-- GIVEN ENTRIES follows --
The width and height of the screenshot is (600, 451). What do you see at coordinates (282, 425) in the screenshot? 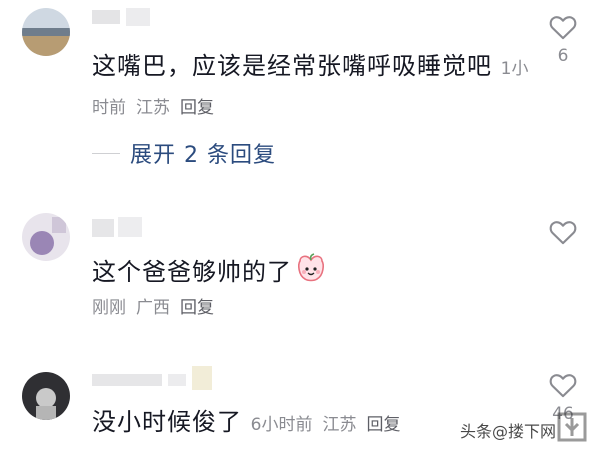
I see `comment-time: 6小时前` at bounding box center [282, 425].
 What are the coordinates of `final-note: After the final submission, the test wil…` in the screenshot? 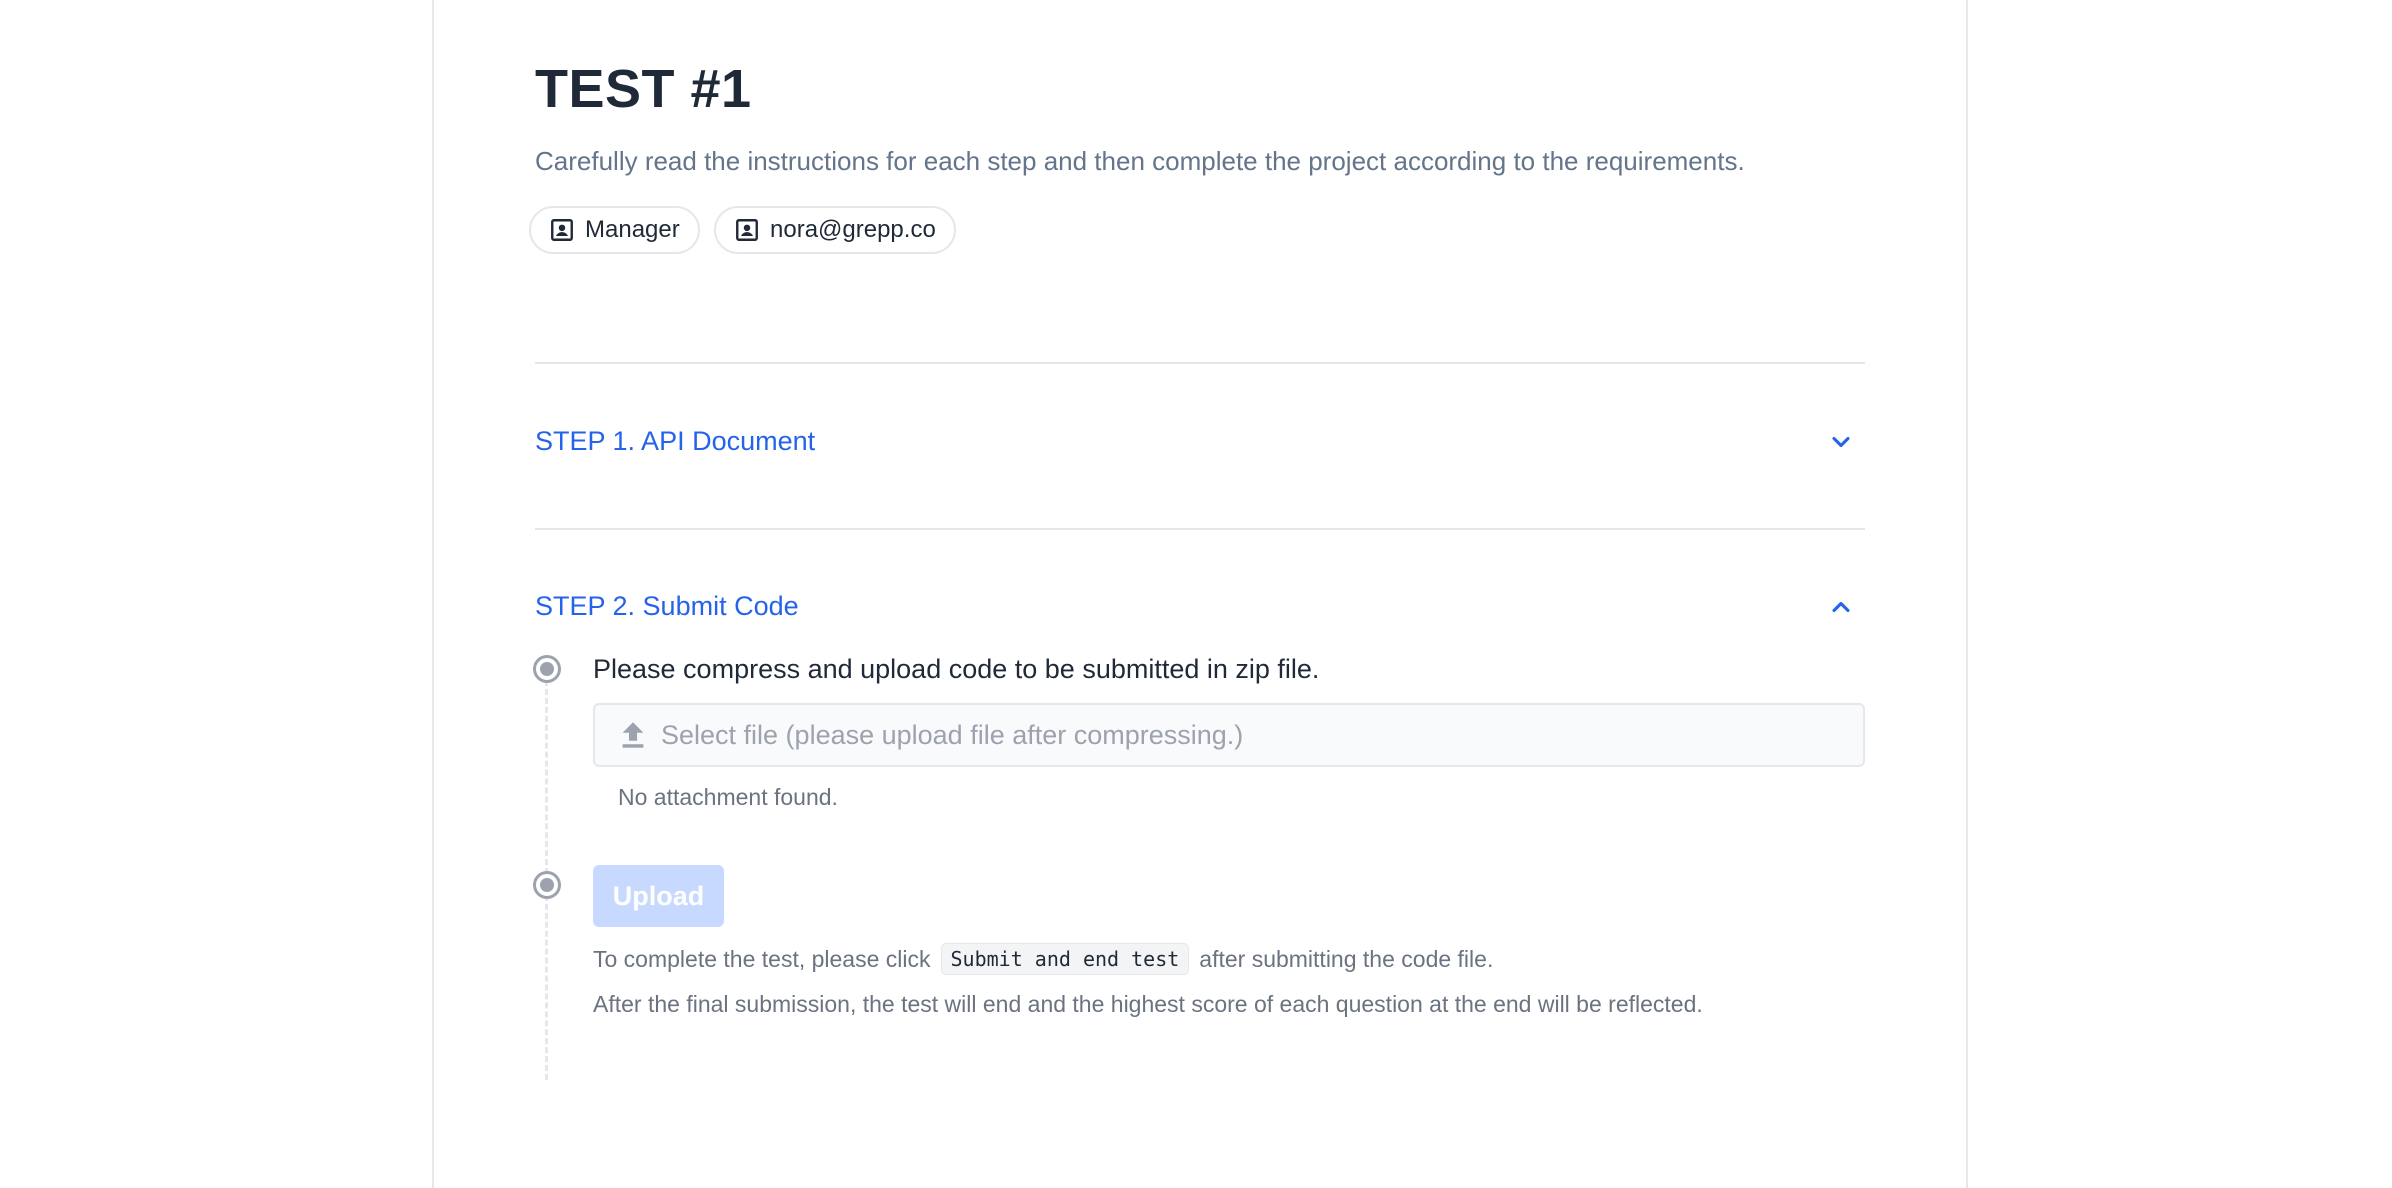 It's located at (1148, 1004).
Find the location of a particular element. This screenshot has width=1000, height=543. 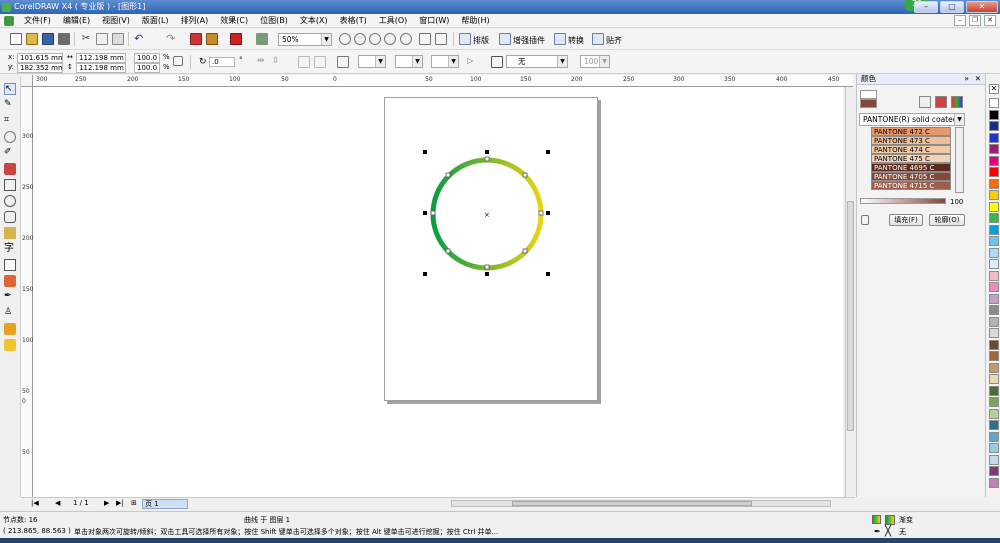

pantone-swatch-475: PANTONE 475 C is located at coordinates (911, 158).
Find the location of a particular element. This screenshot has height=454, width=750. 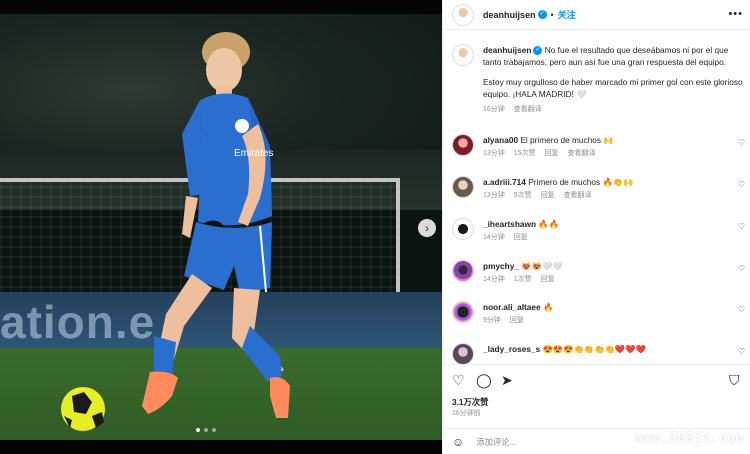

caption-username: deanhuijsen is located at coordinates (507, 50).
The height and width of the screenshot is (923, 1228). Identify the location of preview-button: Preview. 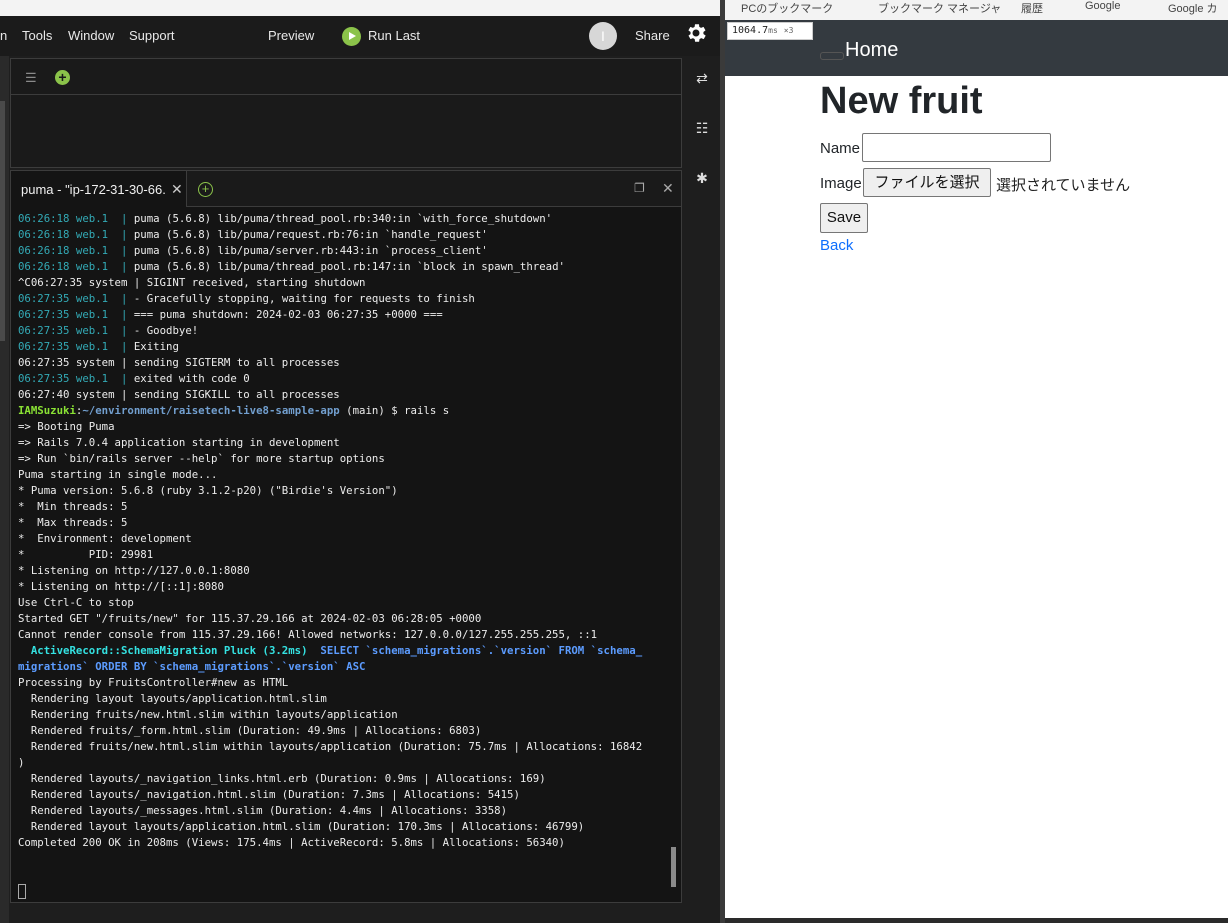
-- GIVEN ENTRIES concluded --
*WHAT THE EXERCISE ASKS*: Copy out the part of the material above that starts with the line containing "has height=454, width=750." and runs through the end of the material. Leave the pictures out of your copy.

*ANSWER BOX*:
Find the location of a particular element. This screenshot has height=454, width=750. 

caption-username: deanhuijsen is located at coordinates (507, 50).
The height and width of the screenshot is (923, 1228). Identify the location of preview-button: Preview. 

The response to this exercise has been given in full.